> _What is needed_
This exercise calls for copying every line below that holds the word "under".

> _Records for this task_
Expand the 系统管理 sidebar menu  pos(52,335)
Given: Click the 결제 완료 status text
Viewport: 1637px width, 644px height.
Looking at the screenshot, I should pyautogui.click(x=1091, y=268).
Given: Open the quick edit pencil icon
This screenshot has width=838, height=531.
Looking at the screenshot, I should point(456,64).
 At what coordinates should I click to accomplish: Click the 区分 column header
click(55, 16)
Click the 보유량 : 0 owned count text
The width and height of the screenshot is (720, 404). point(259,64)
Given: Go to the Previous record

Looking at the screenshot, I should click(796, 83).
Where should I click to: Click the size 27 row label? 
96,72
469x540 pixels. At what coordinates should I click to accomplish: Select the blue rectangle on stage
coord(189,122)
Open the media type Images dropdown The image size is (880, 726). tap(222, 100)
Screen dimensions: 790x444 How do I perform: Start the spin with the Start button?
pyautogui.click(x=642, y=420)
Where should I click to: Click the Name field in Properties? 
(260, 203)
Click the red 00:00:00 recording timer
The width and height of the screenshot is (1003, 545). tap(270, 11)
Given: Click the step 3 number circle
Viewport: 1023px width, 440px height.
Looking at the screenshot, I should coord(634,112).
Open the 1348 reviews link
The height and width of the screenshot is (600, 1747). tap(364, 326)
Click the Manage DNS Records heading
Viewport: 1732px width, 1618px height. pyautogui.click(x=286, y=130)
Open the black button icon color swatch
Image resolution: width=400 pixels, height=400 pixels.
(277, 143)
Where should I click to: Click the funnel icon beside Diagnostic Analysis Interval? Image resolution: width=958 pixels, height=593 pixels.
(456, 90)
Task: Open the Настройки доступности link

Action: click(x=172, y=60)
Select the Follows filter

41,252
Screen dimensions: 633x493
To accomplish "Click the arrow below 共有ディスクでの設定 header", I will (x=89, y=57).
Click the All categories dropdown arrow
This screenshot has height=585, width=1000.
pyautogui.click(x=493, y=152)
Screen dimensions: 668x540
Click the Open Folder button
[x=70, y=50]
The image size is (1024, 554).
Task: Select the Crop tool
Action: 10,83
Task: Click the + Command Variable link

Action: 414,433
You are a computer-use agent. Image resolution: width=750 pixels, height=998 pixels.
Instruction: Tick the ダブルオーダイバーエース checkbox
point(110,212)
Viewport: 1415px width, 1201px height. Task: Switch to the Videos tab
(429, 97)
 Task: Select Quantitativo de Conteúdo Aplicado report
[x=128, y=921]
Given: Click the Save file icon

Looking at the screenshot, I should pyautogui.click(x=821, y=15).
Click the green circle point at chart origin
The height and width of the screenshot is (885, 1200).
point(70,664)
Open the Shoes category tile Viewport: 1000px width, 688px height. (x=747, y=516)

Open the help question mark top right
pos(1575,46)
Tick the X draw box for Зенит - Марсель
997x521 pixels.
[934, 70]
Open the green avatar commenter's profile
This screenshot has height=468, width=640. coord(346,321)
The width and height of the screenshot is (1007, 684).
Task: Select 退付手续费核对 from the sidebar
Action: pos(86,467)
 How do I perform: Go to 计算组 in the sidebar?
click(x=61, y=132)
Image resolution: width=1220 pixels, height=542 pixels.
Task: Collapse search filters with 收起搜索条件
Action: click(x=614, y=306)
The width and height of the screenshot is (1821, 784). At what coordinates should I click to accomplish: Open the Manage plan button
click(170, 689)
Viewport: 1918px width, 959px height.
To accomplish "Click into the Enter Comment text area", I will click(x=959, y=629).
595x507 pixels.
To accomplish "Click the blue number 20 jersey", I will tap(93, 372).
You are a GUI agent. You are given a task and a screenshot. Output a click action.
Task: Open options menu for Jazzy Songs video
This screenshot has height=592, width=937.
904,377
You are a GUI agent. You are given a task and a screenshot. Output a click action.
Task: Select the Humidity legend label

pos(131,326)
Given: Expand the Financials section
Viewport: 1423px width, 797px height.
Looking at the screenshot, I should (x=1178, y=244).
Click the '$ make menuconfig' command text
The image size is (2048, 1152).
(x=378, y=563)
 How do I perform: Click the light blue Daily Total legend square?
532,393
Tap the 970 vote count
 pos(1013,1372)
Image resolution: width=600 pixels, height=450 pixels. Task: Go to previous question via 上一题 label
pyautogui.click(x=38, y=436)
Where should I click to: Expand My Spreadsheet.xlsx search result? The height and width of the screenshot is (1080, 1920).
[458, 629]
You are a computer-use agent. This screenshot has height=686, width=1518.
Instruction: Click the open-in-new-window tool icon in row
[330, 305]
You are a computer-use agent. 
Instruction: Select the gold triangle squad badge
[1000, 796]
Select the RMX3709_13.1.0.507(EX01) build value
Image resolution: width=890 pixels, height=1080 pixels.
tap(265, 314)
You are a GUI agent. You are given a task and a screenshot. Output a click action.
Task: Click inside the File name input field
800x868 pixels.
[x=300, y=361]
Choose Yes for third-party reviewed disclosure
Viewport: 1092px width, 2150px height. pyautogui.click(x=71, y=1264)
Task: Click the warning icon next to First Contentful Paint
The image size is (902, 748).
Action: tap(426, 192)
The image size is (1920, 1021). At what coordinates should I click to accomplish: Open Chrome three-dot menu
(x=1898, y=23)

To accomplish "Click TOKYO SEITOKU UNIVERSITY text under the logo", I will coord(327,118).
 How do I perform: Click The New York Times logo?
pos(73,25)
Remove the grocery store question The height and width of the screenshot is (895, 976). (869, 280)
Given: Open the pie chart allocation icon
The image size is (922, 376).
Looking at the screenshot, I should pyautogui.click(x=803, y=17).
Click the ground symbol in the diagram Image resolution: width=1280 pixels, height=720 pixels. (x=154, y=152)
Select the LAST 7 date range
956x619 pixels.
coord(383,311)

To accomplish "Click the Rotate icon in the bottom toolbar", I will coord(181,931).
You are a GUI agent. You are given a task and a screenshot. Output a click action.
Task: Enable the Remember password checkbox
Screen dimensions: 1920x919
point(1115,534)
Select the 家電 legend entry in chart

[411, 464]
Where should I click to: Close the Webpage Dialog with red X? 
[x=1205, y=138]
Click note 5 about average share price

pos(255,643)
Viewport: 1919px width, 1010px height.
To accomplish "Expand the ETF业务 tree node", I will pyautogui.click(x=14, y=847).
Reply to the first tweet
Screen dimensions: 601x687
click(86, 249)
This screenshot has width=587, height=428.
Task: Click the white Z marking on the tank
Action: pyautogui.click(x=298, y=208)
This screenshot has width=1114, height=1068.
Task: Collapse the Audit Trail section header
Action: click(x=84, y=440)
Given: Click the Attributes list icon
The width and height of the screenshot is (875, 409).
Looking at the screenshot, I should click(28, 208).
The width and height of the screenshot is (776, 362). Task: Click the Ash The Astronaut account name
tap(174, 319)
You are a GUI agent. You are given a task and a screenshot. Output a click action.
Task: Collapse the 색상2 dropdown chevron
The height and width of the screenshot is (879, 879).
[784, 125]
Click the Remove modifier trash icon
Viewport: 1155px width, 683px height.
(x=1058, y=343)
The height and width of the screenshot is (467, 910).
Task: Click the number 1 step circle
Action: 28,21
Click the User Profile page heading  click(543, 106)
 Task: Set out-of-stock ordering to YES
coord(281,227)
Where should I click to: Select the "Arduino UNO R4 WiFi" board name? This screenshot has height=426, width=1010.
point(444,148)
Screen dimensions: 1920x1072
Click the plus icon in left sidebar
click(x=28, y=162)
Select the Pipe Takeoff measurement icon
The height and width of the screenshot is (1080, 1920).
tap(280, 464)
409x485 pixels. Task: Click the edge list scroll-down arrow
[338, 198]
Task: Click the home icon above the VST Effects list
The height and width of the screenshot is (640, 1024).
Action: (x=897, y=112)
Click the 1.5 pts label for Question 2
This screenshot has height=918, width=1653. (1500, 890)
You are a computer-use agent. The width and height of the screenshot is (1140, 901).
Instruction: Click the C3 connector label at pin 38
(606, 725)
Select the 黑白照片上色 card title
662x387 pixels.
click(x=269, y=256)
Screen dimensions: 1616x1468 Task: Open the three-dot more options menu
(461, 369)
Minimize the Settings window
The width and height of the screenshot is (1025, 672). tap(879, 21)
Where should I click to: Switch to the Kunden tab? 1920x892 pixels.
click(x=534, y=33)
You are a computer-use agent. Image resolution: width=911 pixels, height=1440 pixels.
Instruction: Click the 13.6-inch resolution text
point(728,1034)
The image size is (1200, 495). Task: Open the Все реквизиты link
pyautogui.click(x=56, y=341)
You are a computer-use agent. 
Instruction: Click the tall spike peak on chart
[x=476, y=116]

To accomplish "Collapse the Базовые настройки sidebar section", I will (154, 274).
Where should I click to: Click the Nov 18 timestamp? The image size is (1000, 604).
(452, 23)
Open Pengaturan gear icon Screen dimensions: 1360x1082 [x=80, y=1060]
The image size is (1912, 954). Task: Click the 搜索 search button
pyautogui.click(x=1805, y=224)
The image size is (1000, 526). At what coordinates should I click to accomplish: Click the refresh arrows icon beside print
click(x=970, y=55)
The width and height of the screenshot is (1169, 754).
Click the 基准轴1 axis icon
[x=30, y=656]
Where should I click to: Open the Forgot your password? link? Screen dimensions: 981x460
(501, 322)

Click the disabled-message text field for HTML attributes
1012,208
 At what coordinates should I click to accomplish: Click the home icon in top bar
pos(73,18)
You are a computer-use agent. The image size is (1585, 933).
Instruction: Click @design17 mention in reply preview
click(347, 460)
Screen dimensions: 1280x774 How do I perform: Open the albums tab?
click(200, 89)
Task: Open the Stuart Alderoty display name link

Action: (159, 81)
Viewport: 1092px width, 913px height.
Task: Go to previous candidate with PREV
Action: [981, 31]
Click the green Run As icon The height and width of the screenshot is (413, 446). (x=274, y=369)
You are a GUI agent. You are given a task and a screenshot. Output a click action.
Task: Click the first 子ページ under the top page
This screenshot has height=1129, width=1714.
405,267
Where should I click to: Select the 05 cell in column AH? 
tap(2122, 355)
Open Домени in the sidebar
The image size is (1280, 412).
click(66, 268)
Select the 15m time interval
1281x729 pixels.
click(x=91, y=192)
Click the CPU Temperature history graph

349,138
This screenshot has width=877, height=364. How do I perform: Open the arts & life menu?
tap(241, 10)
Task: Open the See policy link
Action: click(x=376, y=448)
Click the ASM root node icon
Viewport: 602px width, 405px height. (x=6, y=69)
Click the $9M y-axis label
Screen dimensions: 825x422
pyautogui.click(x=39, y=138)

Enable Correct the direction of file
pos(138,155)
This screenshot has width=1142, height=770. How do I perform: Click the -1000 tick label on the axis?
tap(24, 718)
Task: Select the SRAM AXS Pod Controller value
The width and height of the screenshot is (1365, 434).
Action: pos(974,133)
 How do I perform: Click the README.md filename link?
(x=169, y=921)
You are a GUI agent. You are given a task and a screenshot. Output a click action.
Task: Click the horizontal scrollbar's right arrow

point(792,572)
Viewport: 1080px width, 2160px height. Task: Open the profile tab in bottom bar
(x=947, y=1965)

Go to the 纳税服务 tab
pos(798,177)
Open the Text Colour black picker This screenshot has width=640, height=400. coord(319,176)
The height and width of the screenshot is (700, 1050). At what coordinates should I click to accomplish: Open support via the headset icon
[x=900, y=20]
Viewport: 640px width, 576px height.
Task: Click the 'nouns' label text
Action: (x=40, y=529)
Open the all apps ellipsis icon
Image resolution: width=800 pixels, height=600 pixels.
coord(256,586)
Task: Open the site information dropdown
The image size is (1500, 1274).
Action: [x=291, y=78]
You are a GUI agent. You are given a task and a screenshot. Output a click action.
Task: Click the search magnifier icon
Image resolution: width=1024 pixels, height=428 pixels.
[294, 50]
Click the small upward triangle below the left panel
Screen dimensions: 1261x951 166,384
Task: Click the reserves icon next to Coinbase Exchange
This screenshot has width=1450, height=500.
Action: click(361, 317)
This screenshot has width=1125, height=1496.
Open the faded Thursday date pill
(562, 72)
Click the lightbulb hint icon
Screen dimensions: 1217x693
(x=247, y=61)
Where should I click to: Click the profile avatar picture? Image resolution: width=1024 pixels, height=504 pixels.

> _Completed exercise_
To accomplish "Click TOKYO SEITOKU UNIVERSITY text under the logo", I will coord(327,118).
Task: Click the first 子ページ under the top page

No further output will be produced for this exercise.